3. RJ #2

“I’m sure that’s not true. What makes you think that?”

A shudder wracks his body as he slowly pushes up to sit, wrapping his arms around his legs, pulling them tight to his chest. The move pushes up his sleeve, revealing an insulin pump. Is that why he feels this way?

“Most restaurants cater to all diets, and diabetes is totally manageable, especially with a device like that.”

“That’s not why.” He doesn’t offer more, and I feel like an ass for putting my foot in my mouth.

I’m about to get up and give him some privacy when he speaks.

“I’m allergic to eggs too. Like bad allergic, Mom-has-EpiPens kind of allergic.

And one time we went to a restaurant and the lady said there was no egg in my food, but she didn’t know that the noodles were made with eggs.

My throat swelled up and I couldn’t breathe.

Mom said I could’ve died, and she never wanted to go out to eat again. And it’s all my fault.”

Well, fuck. My heart breaks for the kid.

“Hey, I’m one hundred percent certain that wasn’t your fault.

And I also know that your mom loves you and was probably terrified.

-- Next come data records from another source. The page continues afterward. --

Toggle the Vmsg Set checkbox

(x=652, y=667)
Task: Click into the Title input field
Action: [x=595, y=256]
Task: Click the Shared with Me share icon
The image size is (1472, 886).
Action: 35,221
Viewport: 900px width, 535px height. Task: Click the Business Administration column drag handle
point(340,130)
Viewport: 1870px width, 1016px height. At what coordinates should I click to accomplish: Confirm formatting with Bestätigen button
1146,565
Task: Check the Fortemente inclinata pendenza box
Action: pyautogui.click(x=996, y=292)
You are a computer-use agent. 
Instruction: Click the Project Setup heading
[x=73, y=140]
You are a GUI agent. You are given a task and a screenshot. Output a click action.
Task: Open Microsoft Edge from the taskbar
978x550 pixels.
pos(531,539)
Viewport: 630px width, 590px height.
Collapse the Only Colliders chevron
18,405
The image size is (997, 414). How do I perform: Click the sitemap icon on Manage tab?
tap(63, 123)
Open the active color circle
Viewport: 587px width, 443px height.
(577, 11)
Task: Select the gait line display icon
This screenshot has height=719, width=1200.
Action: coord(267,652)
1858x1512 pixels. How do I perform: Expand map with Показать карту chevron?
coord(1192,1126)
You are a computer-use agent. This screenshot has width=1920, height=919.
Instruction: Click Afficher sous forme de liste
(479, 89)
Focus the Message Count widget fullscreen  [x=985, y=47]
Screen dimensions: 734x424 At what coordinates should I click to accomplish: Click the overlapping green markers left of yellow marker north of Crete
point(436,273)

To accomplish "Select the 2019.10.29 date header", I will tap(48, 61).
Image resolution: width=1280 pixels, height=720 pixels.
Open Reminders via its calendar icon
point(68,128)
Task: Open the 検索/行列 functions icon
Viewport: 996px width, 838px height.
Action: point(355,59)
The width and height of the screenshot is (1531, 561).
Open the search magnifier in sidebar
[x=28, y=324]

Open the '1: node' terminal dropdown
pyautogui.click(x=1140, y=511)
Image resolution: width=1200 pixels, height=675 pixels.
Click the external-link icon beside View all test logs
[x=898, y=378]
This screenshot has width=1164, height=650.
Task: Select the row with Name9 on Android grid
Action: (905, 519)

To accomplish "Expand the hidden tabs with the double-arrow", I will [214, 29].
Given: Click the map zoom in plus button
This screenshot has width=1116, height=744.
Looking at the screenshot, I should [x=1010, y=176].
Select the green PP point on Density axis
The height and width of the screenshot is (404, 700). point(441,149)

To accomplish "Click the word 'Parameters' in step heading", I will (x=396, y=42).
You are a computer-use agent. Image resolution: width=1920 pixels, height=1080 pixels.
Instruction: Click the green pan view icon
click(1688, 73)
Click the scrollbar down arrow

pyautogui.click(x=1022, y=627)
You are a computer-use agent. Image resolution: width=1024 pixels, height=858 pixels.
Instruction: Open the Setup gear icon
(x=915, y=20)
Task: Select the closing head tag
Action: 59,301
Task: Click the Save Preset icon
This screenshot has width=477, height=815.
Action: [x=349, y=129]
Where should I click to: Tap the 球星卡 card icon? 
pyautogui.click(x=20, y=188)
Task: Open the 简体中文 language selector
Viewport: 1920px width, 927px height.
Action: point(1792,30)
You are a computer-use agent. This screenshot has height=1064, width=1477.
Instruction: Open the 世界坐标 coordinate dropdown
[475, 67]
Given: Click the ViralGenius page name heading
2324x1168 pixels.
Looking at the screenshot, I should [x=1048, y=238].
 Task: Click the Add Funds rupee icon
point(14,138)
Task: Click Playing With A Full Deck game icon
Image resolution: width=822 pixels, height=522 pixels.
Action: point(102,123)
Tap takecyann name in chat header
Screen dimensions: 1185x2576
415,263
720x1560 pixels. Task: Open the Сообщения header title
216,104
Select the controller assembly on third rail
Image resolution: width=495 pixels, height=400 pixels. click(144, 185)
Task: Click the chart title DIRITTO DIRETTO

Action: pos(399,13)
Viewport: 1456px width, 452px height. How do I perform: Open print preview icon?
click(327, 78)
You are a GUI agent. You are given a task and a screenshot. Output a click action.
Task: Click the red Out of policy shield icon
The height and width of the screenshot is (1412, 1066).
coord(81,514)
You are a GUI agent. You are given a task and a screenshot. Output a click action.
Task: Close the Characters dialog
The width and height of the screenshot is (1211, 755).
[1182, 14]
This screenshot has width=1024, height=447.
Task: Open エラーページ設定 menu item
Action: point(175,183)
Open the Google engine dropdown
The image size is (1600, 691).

I’d be terrified. She probably doesn’t want to go out to eat because she’s scared it’ll happen again, and she doesn’t want anything bad to happen to you. ”

“Yeah. But sometimes I want to be normal and go out to eat like my friends.”

“I get that. I’m sure you’ll get to again one day. It may take some time for your mom to not be scared.”

“Yeah.”

We sit there in silence for several minutes.

I’m not sure what else to say to the kid, and I can’t imagine having to deal with that on my own as a parent.

Jessica and I have been divorced since Sophie was a toddler.

Even though it was amicable and we stayed friends, we split custody, so I’ve never really felt like a true single parent.

We’d moved to upstate New York for her job, and after the divorce, I thought about moving back to Chestnut Mountain, but I didn’t want to lose time with Sophie or have her travel that much in order to keep sharing custody.

So I stayed in town, got my own place, and focused on my career when I wasn’t spending time with my daughter.

Jessica got remarried when Sophie was six, and the three of us have been coparenting successfully ever since.

Tim is a great guy, a wonderful stepdad, and the two of us have become good friends on our own.

When his job transferred him to the Denver office and they told me they planned to move to Colorado, I was thrilled.

I’d been wanting to be closer to my sister after her husband died a couple years ago, and Chestnut Mountain isn’t far from Denver.

I’d been hopping from job to job anyway: managing a sporting goods store, working in a hotel, serving as a park ranger for a short stint before funding was cut.

Nothing ever really felt satisfying. But shortly after I moved back, I saw that the Chestnut Mountain Fire Department was looking for new recruits, so I signed up.

I’ve always been athletic, and I’m great at rock climbing, so it came naturally.

Being the oldest rookie is tiring at times, but they’re a good crew.

For the first time in my life, it feels like I’ve found a place that fits. The only other time I’ve felt this way was my weeklong fling with Summer. I knew then that she was it for me.

Logan sniffles next to me, wiping the tears from his face, pulling me from my thoughts.

“Maybe I can talk your mom into getting something delivered. If so—no promises—what would you want to eat?”

His eyes go wide as a grin spreads across his face. Pride surges through me that I did that. “Pizza! With pepperonis.”

“That should be easy. I don’t think there are eggs in pizza.”

“There is if they make it gluten-free and use egg whites.”

“Well, sonofab?—”

“Swears.” Logan frowns.

“Sorry. I promise, I’ll work on that.” I had no clue Summer was such a stickler about cursing. She never used to care when we were younger. “Does Summer—I mean, your mom—get mad when people curse?”

“No, that’s my rule.”

I cock my head, waiting for him to tell me more. “My dad used to swear at my mom a lot. He would yell when he thought I was asleep, and he called her bad names.”

A heavy breath escapes my nostrils as I bite my lips from sharing how I feel about his admission. Why didn’t Raven tell me about this? Did she know? They’re best friends—surely Summer would have confided in my sister when her husband was being a dick.

Once I have my anger under control, I speak. “Thank you for telling me that. I’ll do my best not to swear around your mom.”

He nods. “I almost have enough for her library.”

“Library?”

“Yeah, she likes to read, like me. But she says I’m not allowed to read her books.

And she has so many, but they’re all boxed up in her bedroom.

She calls them her babies. And she always talks about having a library one day with a rolly ladder.

She says she can’t get one because we would play with it and break it.

But I would make sure that doesn’t happen.

She showed me the bookshelves she wants, and I almost have enough in my Venmo swear account to buy it for her.

Well, shit. I need to step up my game if this is how her kid treats her. “Don’t worry, kid, we can definitely make that happen for your mom.”